> Textauszug
Neues Volksblatt: "Kern des Asylrechts" von Markus EBERT

Ausgabe vom 17. Februar 2016

Linz (OTS) - Man müsse „Schritt für Schritt die Bremse einlegen“, sagte Innenministerin Johanna Mikl-Leitner gestern über die österreichischen Maßnahmen zur Bewältigung des Flüchtlingsandrangs. Und, so die einhellige Regierungslinie: Es sei das fehlende gemeinsamen europäische Vorgehen, das die nationalen Maßnahmen notwendig mache. Tatsächlich ist Europa derzeit von einer „Staatengemeinschaft“ weit entfernt. „Wir können die Hauptlast der Asylströme nicht ein zweites Jahr tragen“, rechtfertigte beim Lokalaugenschein in Spielfeld auch Verteidigungsminister Hans Peter Doskozil den Ausbau des „Grenzmanagements“ auf zwölf weitere Übergänge im Süden Österreichs.

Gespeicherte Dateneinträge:
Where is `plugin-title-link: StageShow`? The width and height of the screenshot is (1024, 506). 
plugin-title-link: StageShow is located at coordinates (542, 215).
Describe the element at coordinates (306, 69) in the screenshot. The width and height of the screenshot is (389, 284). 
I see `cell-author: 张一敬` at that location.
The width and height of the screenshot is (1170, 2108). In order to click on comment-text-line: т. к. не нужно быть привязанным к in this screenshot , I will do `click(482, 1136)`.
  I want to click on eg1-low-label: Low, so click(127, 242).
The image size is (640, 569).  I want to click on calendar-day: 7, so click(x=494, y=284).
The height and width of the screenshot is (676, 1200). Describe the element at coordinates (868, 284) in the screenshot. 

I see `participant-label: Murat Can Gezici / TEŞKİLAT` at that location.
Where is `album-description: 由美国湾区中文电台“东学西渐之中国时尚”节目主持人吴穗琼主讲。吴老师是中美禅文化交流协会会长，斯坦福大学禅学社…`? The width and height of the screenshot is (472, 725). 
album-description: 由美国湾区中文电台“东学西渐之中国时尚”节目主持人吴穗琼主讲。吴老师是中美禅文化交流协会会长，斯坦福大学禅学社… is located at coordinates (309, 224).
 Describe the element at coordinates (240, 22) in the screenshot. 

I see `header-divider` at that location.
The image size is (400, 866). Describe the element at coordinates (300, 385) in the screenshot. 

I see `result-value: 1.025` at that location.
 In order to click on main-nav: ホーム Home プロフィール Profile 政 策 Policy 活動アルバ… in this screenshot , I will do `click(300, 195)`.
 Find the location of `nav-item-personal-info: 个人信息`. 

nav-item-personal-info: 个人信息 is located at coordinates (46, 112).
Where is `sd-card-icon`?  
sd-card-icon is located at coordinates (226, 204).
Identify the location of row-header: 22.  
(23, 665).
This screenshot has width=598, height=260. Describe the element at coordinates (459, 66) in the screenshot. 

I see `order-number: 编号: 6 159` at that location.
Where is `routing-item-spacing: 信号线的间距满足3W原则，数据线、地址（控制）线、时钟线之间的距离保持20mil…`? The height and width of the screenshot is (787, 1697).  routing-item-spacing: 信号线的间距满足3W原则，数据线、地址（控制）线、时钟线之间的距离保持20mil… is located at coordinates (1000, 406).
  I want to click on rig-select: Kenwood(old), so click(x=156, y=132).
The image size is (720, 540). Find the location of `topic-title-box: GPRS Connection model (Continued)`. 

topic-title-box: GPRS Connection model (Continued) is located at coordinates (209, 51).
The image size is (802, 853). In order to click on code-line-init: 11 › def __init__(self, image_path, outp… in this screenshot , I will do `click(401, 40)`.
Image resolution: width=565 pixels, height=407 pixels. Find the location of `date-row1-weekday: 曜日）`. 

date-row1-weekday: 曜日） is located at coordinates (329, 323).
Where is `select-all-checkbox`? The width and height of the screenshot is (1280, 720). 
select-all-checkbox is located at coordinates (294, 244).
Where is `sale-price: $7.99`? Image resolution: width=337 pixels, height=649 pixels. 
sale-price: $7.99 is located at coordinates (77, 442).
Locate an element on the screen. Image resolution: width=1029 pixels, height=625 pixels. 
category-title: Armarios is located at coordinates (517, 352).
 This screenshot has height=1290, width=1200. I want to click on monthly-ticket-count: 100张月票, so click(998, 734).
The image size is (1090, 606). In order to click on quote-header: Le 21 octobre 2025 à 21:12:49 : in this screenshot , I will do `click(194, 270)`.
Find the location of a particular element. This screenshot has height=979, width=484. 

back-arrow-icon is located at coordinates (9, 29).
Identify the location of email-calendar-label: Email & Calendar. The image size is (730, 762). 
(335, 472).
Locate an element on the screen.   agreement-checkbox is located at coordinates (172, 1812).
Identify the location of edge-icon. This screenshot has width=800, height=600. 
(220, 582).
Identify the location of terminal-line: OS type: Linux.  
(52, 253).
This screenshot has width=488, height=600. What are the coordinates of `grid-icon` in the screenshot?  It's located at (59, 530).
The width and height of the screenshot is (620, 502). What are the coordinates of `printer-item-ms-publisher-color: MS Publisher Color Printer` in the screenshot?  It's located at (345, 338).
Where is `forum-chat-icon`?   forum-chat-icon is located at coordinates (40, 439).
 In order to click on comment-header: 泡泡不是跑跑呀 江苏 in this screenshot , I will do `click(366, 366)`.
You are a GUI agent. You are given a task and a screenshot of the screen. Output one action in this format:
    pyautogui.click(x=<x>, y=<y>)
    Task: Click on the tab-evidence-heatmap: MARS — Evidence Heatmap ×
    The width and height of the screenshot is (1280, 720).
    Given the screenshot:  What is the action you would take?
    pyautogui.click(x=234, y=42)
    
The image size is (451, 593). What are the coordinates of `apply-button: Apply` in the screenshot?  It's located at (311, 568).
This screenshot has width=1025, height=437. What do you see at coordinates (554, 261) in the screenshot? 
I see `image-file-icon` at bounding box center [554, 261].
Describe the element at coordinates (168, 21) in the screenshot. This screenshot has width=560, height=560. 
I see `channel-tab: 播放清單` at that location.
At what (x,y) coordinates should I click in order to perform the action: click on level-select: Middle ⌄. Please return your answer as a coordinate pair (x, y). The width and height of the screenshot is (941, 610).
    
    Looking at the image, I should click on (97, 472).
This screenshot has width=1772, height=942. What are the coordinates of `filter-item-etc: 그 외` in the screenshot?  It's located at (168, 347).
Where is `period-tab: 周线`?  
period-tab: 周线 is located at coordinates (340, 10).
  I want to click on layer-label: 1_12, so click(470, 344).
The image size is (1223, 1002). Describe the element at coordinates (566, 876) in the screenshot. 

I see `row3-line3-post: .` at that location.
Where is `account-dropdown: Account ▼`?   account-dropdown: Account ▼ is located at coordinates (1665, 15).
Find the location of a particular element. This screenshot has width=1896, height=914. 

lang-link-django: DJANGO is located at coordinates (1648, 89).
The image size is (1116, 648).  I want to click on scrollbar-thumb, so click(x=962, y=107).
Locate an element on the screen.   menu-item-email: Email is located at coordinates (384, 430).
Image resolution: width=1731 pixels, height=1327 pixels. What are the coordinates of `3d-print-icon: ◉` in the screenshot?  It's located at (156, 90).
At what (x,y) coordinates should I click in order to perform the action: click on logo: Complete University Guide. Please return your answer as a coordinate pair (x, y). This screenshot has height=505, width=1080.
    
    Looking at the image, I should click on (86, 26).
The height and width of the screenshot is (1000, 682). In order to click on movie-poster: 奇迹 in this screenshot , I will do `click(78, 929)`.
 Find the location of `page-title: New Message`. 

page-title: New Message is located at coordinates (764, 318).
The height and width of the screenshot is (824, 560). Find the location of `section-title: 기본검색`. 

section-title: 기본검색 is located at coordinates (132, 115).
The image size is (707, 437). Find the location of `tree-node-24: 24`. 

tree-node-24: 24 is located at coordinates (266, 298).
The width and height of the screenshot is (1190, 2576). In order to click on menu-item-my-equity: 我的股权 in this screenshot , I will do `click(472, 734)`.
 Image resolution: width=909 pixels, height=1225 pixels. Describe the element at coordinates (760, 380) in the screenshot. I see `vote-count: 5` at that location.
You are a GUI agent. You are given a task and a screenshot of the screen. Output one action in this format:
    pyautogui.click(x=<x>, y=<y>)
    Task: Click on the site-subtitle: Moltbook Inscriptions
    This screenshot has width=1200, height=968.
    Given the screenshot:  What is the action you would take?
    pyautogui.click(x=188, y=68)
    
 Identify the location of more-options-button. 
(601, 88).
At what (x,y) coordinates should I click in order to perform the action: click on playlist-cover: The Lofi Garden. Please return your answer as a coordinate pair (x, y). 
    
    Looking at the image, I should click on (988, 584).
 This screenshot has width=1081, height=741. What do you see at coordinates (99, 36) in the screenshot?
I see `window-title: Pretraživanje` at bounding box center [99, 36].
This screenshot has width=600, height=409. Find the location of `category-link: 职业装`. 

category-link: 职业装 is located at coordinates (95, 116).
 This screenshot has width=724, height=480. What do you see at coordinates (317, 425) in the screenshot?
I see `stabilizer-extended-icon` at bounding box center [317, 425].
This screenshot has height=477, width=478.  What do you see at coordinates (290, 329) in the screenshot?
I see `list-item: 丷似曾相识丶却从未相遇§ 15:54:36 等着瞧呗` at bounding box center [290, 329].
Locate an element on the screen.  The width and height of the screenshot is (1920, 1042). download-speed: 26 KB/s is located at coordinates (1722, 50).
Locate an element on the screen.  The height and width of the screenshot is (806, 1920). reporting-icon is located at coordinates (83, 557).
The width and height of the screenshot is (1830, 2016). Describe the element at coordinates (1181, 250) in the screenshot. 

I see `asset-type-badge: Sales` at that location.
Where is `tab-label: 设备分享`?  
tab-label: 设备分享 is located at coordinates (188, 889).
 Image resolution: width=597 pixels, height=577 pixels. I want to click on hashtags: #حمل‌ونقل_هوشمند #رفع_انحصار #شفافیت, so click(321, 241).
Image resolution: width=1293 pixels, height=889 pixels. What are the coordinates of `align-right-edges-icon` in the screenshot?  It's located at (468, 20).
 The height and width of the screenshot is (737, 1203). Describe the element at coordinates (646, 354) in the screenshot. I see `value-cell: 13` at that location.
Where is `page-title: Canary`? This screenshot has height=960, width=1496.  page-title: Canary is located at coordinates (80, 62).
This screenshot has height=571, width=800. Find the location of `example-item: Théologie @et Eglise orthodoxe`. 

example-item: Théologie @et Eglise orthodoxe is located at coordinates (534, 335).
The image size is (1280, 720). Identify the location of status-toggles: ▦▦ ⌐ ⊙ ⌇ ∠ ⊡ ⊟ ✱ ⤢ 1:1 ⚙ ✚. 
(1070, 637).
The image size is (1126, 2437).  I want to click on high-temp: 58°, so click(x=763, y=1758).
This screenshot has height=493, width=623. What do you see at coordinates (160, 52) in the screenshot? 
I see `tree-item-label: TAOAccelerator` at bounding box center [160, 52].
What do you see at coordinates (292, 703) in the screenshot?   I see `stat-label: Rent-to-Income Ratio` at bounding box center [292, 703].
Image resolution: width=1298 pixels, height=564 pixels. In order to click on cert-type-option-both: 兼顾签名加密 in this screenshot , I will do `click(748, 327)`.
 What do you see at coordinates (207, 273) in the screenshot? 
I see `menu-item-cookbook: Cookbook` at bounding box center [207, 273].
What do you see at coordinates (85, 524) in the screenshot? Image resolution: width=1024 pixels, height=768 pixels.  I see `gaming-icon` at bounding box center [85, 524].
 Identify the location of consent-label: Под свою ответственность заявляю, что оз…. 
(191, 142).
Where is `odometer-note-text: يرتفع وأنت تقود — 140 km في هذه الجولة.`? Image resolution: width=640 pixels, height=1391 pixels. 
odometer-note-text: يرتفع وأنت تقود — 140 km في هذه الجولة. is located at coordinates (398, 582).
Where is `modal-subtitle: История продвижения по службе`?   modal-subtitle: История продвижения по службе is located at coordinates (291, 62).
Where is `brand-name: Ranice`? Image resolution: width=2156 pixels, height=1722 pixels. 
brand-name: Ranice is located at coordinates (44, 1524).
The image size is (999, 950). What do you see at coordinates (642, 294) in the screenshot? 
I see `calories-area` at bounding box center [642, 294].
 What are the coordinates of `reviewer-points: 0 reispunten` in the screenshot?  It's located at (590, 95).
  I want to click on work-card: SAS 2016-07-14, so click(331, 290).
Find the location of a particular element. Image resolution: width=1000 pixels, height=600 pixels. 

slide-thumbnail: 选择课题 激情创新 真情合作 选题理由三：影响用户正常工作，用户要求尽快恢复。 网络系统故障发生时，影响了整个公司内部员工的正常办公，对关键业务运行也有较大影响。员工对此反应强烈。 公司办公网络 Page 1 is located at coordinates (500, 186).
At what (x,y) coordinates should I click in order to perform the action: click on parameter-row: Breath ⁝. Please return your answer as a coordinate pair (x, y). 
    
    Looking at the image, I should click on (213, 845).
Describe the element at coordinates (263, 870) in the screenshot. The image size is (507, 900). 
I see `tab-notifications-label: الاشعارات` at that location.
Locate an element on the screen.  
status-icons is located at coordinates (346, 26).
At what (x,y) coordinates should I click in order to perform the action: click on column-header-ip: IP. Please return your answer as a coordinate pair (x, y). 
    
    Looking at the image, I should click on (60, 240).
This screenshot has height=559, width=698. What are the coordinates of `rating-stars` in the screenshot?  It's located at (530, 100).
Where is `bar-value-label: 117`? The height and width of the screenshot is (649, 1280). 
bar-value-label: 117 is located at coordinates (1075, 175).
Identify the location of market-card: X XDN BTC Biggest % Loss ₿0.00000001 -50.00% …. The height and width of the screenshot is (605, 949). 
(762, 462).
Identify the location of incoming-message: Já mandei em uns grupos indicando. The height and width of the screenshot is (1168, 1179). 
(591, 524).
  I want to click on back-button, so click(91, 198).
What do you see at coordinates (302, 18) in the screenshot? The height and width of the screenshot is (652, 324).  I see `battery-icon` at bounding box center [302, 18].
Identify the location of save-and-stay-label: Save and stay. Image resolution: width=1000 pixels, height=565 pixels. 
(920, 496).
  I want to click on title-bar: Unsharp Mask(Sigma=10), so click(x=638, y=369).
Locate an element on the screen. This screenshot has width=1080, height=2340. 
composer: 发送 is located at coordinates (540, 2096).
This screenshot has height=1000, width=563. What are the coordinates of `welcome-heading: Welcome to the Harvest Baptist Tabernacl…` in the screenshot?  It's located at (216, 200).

> Aufgaben
- A) Schreibe im Kommentar zum Asylrecht die Passage von „Linz (OTS) - Man“ bis einschließlich „im Süden Österreichs.“ neu und ersetze darin „Innenministerin“ durch „Bundesministerin“.
- B) Setze den Kommentar zum Asylrecht bitte im Anschluss an seinen letzten Satz fort.

> Lösungen
- A)
Linz (OTS) - Man müsse „Schritt für Schritt die Bremse einlegen“, sagte Bundesministerin Johanna Mikl-Leitner gestern über die österreichischen Maßnahmen zur Bewältigung des Flüchtlingsandrangs. Und, so die einhellige Regierungslinie: Es sei das fehlende gemeinsamen europäische Vorgehen, das die nationalen Maßnahmen notwendig mache. Tatsächlich ist Europa derzeit von einer „Staatengemeinschaft“ weit entfernt. „Wir können die Hauptlast der Asylströme nicht ein zweites Jahr tragen“, rechtfertigte beim Lokalaugenschein in Spielfeld auch Verteidigungsminister Hans Peter Doskozil den Ausbau des „Grenzmanagements“ auf zwölf weitere Übergänge im Süden Österreichs.

- B)
Die Frage lautet freilich: Wer wird künftig diese Hauptlast tragen? Finden die EU-Staaten doch noch einen Weg, dass diese Last gleichmäßig auf allen Schultern zu liegen kommt? Auch wenn es danach derzeit nicht aussieht, darf in dieser Frage nichts unversucht bleiben, wenn nicht am Ende des Tages Griechenland übrig bleiben soll. Wobei, das sei einmal mehr betont, weiterhin alles getan werden muss, um den Flüchtlingsstrom zu reduzieren. Es sich ausschließlich ökonomisch verbessern zu wollen ist zwar ein Grund, sich auf den Weg zu machen; dass dieser Weg derzeit aber in die Sackgasse führen muss, sollte auch klar sein. Es geht, wie Vizekanzler Reinhold Mitterlehner betonte, um die „Rückkehr zum Kern des Asylrechts“.